The latest victim of Baton Rouge gun violence had spent the past 15 years honing his skills as a professional boxer, training almost every day and traveling across the country to participate in fights. 

Justin "JT" Thomas was a humble and devoted competitor, his colleagues said — and he had a bright future ahead of him.

His career was cut short when Thomas was shot and killed after leaving a bar on North Street not long after midnight Tuesday. 

The boxer's death marks the latest in a recent string of deadly shootings across Baton Rouge following a relatively peaceful summer. Police announced two other homicides over Labor Day weekend: a man who was found shot to death at a Baton Rouge hotel Sunday morning and another who died Friday after being hospitalized with gunshot wounds several days earlier. 

Thomas, 35, grew up in Baton Rouge and graduated from Glen Oaks High School in 2001. 

His trainer, LJ Morvant, said Thomas started boxing as a teenager — a little later than most others who compete professionally — and dedicated himself to the sport; he was never one to turn down a fight no matter how tough an opponent he was facing. 

Thomas competed in the super middleweight and light heavyweight divisions. He had participated in 24 professional fights, starting in the Baton Rouge area and then in recent years traveling to other states and even to Kazakhstan.

He fought in 24 bouts since 2012, winning 19 of them.

"When the bell rings, he went into monster mode. But outside of that, he was just a big teddy bear," Morvant said. "Every time he left the gym, he would give everyone a hug on the way out. It took him 30 minutes to leave."

Thomas' most recent fight was in Virginia earlier this summer, and he was hoping to schedule another in the coming months.
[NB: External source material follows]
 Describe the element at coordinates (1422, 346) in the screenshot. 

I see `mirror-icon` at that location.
He trained almost every day regardless of whether he had a competition on the horizon, spending hours in the gym to stay in shape. Thomas wasn't in it for the money or chasing an ego boost, according to his colleagues. He just loved the sport.

"Even though our relationship developed through boxing, I'll remember him more for the person he was outside the ring," Morvant said. "I work with a bunch of fighters, and his personality definitely sets him apart from the rest."
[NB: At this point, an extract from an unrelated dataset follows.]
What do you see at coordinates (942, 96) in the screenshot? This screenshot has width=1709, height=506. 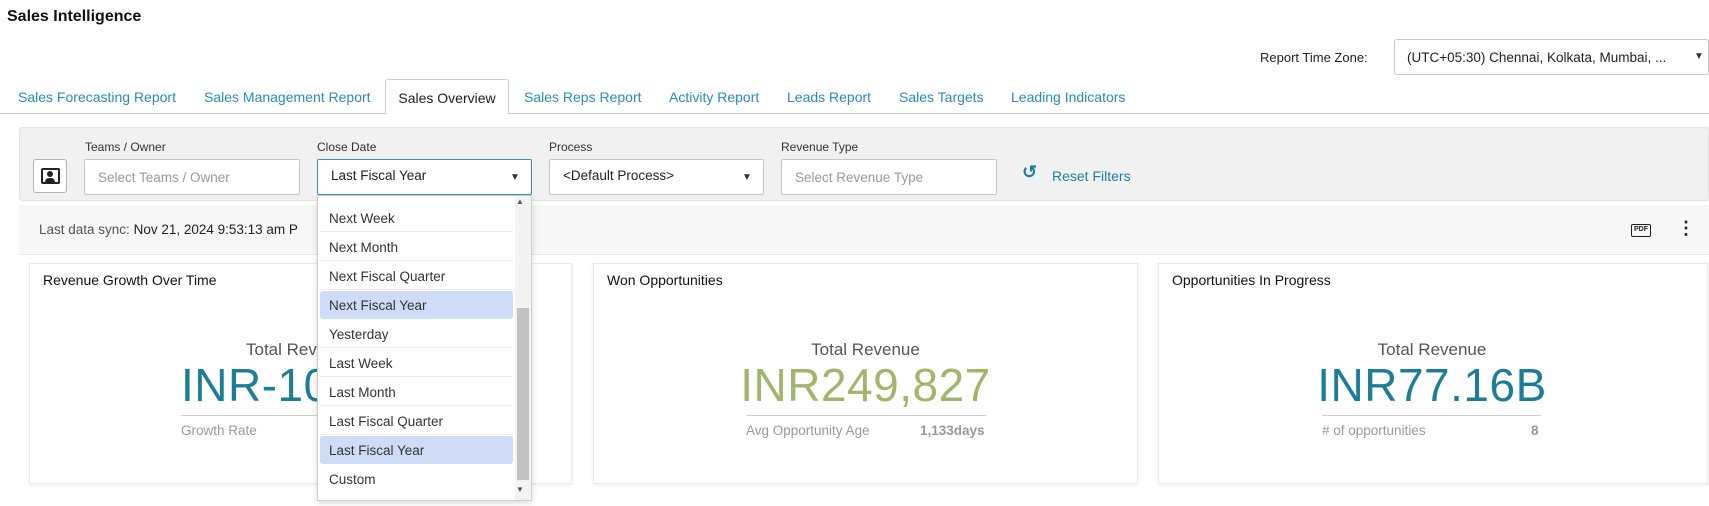 I see `tab-sales-targets: Sales Targets` at bounding box center [942, 96].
Every Sunday, Thomas would help serve lunch to Baton Rouge's homeless population. He loved spending time with his family.

"He had the biggest heart of anyone I've ever seen," said his manager and close friend Derek Major. "He would walk into a room with a big smile on his face and then treat everyone with the same love, no matter who you are." 
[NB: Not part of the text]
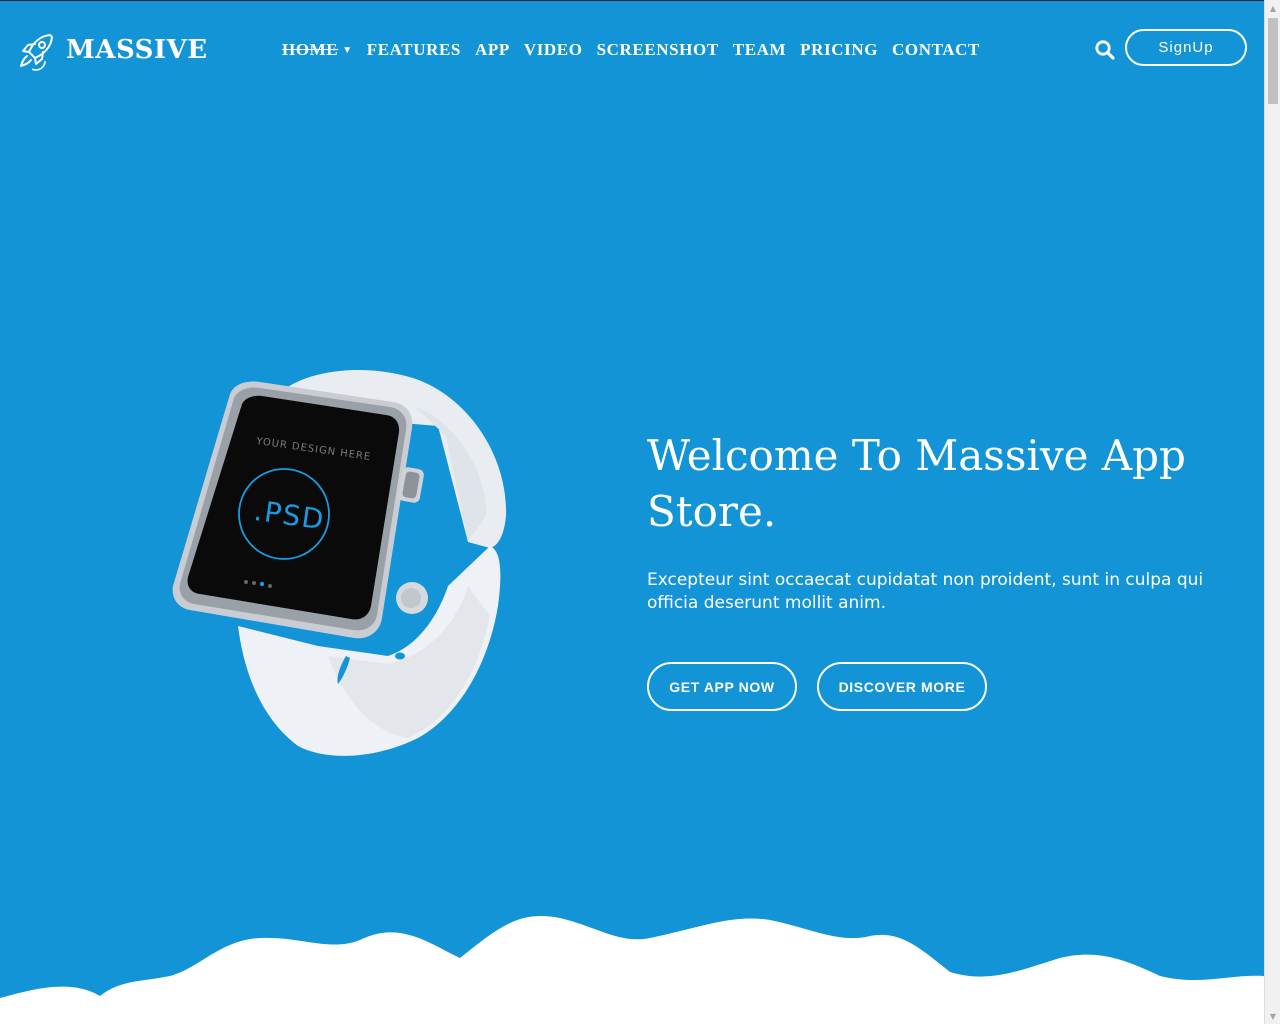 This screenshot has height=1024, width=1280. Describe the element at coordinates (310, 50) in the screenshot. I see `nav-item-home: HOME` at that location.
The shooting that took Thomas' life occurred about 2:15 a.m. Tuesday. He was found suffering from gunshot wounds in a grassy vacant lot at North Street and North 48th Street, less than a block from Bennie's Bar and Lounge. Baton Rouge police said Thomas was leaving the bar and walking to his vehicle when he was shot.

Crime scene tape remained strung between nearby telephone poles Tuesday, and blood stains were visible in the grass along with rubber gloves discarded by first responders.

Thomas was transported to the hospital but was pronounced dead soon thereafter. Police said detectives are following up on leads, though no one was detained for questioning at the scene. 

Anyone with information about the shooting is urged to contact the Baton Rouge Police Department's Violent Crimes Unit at (225) 389-4869 or Crime Stoppers at (225) 344-7867.

Just hours after announcing Thomas' death, police revealed that another man had died from gun violence following a shooting on Aug. 24. Guillwane Kaufman, 36, was shot on Victoria Drive and pronounced dead at the hospital Friday. An arrest has been made in that case.